I consider myself fairly food-adventurous and well versed in food offerings from around the world. So I was surprised when I recognized only one food from this list:
I tend to steer clear of heavy foods and a lot of Southern foods are that, but I don’t think I’ve even been offered anything from @Dr_Paprika’s list except pimento cheese. I wouldn’t have the vaguest idea where to find any of it to try it, except to visit the South or attempt to make it myself. I’m not especially inclined to make either effort.
I was struggling to think of one I haven’t tried; I’ve had Ethiopian and and even Nepali food once or twice. But reading this thread reminded me that I have never had poutine as well.

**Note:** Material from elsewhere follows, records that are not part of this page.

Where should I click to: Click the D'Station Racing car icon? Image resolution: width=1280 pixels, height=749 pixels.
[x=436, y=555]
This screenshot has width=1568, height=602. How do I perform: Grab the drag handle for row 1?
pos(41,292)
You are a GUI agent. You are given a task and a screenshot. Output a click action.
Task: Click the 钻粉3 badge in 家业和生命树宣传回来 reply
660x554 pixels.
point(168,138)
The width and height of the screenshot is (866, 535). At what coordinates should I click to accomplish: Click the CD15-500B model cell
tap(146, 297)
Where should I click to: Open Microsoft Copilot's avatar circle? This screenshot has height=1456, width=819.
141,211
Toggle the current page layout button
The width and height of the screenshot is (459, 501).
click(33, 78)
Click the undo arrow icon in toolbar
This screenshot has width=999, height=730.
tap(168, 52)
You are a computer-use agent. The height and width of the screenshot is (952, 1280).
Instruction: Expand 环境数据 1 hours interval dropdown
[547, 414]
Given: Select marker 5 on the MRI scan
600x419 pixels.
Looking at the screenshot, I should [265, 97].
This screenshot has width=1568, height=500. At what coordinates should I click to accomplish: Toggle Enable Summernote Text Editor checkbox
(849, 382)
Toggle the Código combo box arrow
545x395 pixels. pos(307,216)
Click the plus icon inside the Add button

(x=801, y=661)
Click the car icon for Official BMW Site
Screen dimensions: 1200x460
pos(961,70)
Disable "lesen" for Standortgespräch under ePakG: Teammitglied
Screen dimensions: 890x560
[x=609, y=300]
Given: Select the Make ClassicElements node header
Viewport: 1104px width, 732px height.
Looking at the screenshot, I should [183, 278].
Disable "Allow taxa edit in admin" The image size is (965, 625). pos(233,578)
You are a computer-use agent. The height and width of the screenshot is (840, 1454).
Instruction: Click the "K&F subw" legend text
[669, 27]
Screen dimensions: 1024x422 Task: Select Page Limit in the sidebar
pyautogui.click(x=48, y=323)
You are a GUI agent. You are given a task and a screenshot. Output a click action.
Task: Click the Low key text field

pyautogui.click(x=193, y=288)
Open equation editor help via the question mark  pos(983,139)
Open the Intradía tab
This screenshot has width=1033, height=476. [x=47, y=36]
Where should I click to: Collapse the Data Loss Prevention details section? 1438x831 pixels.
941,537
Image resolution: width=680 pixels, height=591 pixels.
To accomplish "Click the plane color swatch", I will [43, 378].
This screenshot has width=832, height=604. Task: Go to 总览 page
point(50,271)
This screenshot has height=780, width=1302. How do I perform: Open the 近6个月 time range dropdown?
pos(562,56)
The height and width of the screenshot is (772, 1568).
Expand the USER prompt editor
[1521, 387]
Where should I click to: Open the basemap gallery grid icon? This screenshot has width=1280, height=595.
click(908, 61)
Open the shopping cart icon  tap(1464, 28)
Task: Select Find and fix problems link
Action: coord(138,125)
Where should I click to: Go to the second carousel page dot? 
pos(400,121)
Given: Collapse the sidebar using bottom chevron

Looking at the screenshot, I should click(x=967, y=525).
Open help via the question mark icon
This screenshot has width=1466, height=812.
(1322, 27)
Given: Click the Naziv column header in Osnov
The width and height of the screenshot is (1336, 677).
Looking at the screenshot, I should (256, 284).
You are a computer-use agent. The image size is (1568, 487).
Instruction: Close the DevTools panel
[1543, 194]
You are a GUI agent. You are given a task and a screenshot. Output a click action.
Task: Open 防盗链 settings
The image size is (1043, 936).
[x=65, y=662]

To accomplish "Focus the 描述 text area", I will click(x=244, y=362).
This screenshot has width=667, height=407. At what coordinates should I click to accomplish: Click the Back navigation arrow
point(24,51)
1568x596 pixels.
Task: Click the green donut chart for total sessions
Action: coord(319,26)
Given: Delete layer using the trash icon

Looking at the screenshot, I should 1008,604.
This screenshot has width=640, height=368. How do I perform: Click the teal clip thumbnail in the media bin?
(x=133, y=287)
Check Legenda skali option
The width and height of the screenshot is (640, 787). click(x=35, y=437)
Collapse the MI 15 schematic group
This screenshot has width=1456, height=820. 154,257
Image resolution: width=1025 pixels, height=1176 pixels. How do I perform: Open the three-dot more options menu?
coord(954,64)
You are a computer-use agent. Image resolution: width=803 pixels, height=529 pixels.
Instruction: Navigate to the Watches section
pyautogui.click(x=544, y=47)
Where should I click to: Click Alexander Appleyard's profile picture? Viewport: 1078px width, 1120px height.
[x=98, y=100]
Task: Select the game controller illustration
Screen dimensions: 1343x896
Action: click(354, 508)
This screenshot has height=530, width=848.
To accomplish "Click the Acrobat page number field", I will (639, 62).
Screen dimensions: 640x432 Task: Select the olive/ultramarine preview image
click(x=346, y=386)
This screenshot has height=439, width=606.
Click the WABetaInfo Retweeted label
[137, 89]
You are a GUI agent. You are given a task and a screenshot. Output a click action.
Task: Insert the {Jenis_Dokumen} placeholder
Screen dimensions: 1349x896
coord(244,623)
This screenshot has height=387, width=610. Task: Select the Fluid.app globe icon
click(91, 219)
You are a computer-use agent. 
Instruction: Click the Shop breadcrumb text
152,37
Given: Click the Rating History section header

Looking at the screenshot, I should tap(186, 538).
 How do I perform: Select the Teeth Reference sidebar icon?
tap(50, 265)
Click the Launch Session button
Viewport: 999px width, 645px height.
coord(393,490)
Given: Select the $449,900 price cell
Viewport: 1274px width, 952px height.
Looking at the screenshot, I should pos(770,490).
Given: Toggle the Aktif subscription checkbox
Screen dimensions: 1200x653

And I guess I’ve never had proper French haute cuisine, either.
Back in 2008-09 Sacramento’s public radio station produced a series called “Around the World in 30 Blocks”, highlighting the restaurants of Sacramento’s most ethnically diverse neighborhood. I made it my goal to try every restaurant they featured (that was how I ended up at a Nepali restaurant. It felt like pretty much a fusion of Indian and Chinese, but that makes sense considering where Nepal is.) I made it to most of them, but there was a Balinese place on the list that closed before I got a chance to try it. Balinese food might not be well known enough to count for this thread, but I missed my chance to have Balinese food.
I’ve never had any Nepali other than daal bhat, but from what I understand, that’s about 90% of Nepali cuisine. I can understand: It’s not the sort of thing that you go “Wow, that was amazing!”, but it’s very satisfying, and the sort of thing that you could eat a lot of without getting tired of it.
And I wasn’t aware that Peruvian was a distinct cuisine, but I’ve had Ecuadorian, Colombian, and Brazilian.
I’ve lived in Indonesia and sampled the food across the archipelago, and living in DC, it’s pretty hard to avoid Ethiopian food. This July, assuming the pandemic lets us, my wife and I have a long rescheduled trip to Labrador and Newfoundland and hope to spend some time in Quebec, poutine is in our future.
You can make it as interesting as you want. It’s probably my favorite quick & easy breakfast/lunch dish. The key, though, is to have good crusty bread to go with it to sop up some of that sauce. I like to make mine on the aggressively spicy side. I tend to think of it as a Mediterranean huevos rancheros.
That’s a great point. Like others, I’m not qualified to say what is “mainstream Southern food,” so I can’t answer that question. But looking through that thread, even many Southerners haven’t heard of them – so maybe not.
Sure. A lot of those foods are hyper-regional. Don’t feel dumb or sheltered or whatever if you don’t know them. Even if you’re well read-up and studied on this stuff, there’s going to be tons of stuff out there you have no idea of. Hell, here in Chicago, I’m sure there are foods I am unaware of, and I’m pretty on top of these things. There’s just so much food culture out there.
The answer to the bolded is “no, not really”. A lot of the items on that list have fairly narrow regional distribution, aside from perhaps pimento cheese and carne guisada (which ain’t “Southern food”).